Markdown-Table-of-Contents

Python tool to compile hyperlinked Table of Contents into Markdown (GFM) files

Check out on GitHub:

Markdown-Table-of-Contents

Read in French.


Summary

What is it?

Haven’t you ever been frustrated by not being able to create a dynamic table of contents in Markdown?

That’s what this tool is about. Running only one command , your can create an hyperlinked table of contents directly in your Markdown file.

How does it work?

In your Markdown file, write a table of contents tag where you want to add the table of contents (TOC), then run Markdown-Table-of-Contents on your file. This will delete the line containing the TOC tag, and insert the generated hyperlinked TOC instead.

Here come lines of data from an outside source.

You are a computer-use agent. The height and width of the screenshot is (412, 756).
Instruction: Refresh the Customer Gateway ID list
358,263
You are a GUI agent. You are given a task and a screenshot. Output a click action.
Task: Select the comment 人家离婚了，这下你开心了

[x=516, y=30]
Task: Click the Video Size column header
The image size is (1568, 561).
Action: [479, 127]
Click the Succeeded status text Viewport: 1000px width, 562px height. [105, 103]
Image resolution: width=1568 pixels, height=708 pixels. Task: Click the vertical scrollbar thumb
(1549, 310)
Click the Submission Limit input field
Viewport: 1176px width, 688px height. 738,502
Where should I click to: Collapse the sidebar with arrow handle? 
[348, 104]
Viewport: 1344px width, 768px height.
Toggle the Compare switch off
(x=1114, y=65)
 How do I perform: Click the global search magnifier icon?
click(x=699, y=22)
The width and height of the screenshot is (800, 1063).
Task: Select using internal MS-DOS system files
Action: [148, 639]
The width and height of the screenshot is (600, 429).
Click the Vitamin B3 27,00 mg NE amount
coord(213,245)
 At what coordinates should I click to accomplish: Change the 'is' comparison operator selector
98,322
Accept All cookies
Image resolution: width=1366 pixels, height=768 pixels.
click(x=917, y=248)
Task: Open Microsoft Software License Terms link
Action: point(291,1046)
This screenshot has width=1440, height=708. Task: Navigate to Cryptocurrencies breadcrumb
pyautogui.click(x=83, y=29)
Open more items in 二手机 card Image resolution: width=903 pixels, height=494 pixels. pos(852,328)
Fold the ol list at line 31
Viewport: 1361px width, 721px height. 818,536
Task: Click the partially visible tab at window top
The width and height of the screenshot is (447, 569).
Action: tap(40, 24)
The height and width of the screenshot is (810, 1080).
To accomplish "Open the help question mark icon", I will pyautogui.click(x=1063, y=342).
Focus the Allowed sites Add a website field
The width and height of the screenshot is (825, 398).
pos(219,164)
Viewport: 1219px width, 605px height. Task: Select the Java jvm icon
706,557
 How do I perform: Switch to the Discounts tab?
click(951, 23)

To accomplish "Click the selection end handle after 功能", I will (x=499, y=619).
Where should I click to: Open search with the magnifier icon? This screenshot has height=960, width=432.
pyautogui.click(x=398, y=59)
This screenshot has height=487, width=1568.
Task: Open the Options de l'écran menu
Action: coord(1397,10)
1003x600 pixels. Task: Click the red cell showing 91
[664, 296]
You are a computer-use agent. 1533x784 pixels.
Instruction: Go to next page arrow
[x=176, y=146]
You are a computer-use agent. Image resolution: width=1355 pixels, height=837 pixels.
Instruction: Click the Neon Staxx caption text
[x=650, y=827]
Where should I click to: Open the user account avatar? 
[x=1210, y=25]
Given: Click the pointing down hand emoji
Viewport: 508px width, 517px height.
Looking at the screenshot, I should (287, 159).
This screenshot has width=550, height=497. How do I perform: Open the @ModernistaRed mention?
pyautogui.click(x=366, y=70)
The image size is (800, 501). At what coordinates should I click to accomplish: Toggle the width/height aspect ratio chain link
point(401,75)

A TOC tag is a toc string, uppercase or lowercase, surrounded by a simple or a double pair of brackets. That means only [TOC], [[TOC]], [toc] and [[toc]] are valid TOC tags.

This behavior is already used by many Markdown editors (Typora, Markdown Monster) and tools (doctoc), but this one is the first Python small easy-to-use CLI tool adding this feature to Github-Flavored-Markdown.

How to use it?

It’s a 2 step procedure:

  1. install Markdown-Table-of-Contents by cloning the repo : git clone https://github.com/Relex12/Markdown-Table-of-Contents.git
  2. run the script on your Markdown file : python3 toc.py FileName.md (locations of toc.py and your file can be relative to the working directory or absolute)

CLI arguments

Here is the result of the python toc.py -h command:

usage: toc.py [-h] [-o OUTPUT] [--depth {1,2,3,4,5,6}] [--ignore-begin]
              FileName

positional arguments:
  FileName              input Markdown file

optional arguments:
  -h, --help            show this help message and exit
  -o OUTPUT, --output OUTPUT
                        output file to write in, default overwrites FileName
  --depth {1,2,3,4,5,6}
                        maximum heading depth, default is 6
  --ignore-begin        ignore headings before the TOC tag

Specifications

The TOC tag line MUST start with [TOC], [[TOC]], [toc] or [[toc]], that means there MUST NOT be any white space between the previous end of line and the first bracket [.

The entire TOC tag line will be removed, that means every character between the final bracket ] and the next end of line will be deleted along with the TOC tag.

The TOC tag MUST be one of these : [TOC], [[TOC]], [toc] or [[toc]]. Even if [TOC]] and [toc]] MAY work, they SHOULD NOT be used.

If there is more the one TOC tag line in the whole file, only the first one will be replaced by the generated TOC. Every other TOC tag will be ignored, that means it will still be in the output file. If you want to replace each TOC tag, you SHOULD run the script several times.

To be interpreted as a heading, a heading line MUST contain a white space (at least one white space character) between the sharp(s) and the heading label. However, you SHOULD NOT use more than one white space character, every character between the first white space and end of line excluded are used in the link title and the link value (excluding modifications).

The heading value is modified to be correctly interpreted by GitHub as a link-to-paragraph URL: space characters are replaced by dashes -, question marks ? and exclamation marks ! are removed and not replaced. You SHOULD NOT use white space characters different from space characters (such as tabulations) in a heading line. Some special characters such as sharps #, ampersands & and others MAY cause unexpected behaviors once uploaded on GitHub. White space characters (including space characters) right before end of line MAY also cause unexpected behaviors. If you find any of these behaviors, please open an issue.

The indentation for the different list levels uses four space characters for each greater indent, starting from 0 space for headings level 1, 4 spaces for headings level 2, up to 24 spaces for headings level 6. After those spaces, there is a single asterisk * followed by a single space character and a bracket [. Up to the next bracket ] is the heading line (every character from the heading line between the first white space and end of line excluded). After the bracket, a parenthesis ( and a sharp #, then the modified heading line up to the final parenthesis ). As the end of line is removed from heading line, another end of line is added after the final parenthesis.

End of line are expected to be one character long, considered as LF (\n). That means only one character is removed at the end of heading lines before it is used as link title and modified as link value. However, it MAY work if you use CRLF end of lines. In the same way, only one LF character is inserted at the end of link lines in the generated TOC.

Missing features

Only “sharps shaped” heading are included in the generated TOC, excluding equals = and dashes - underline style and HTML style tag such as <h1>...</h1>. The implementation should also consider sharps right before end of line as part of syntax and remove then. Many other specifications are supposed to be respected and are not. See Github-Flavored-Markdown specifications here.

Also, the exhaustive list of unexpected behaviors due to special characters doesn’t exist: if something strange happens, think about special characters in the first place.

License

The project is a small one. The code is given to the GitHub Community for free, only under the MIT License, that is not too restrictive.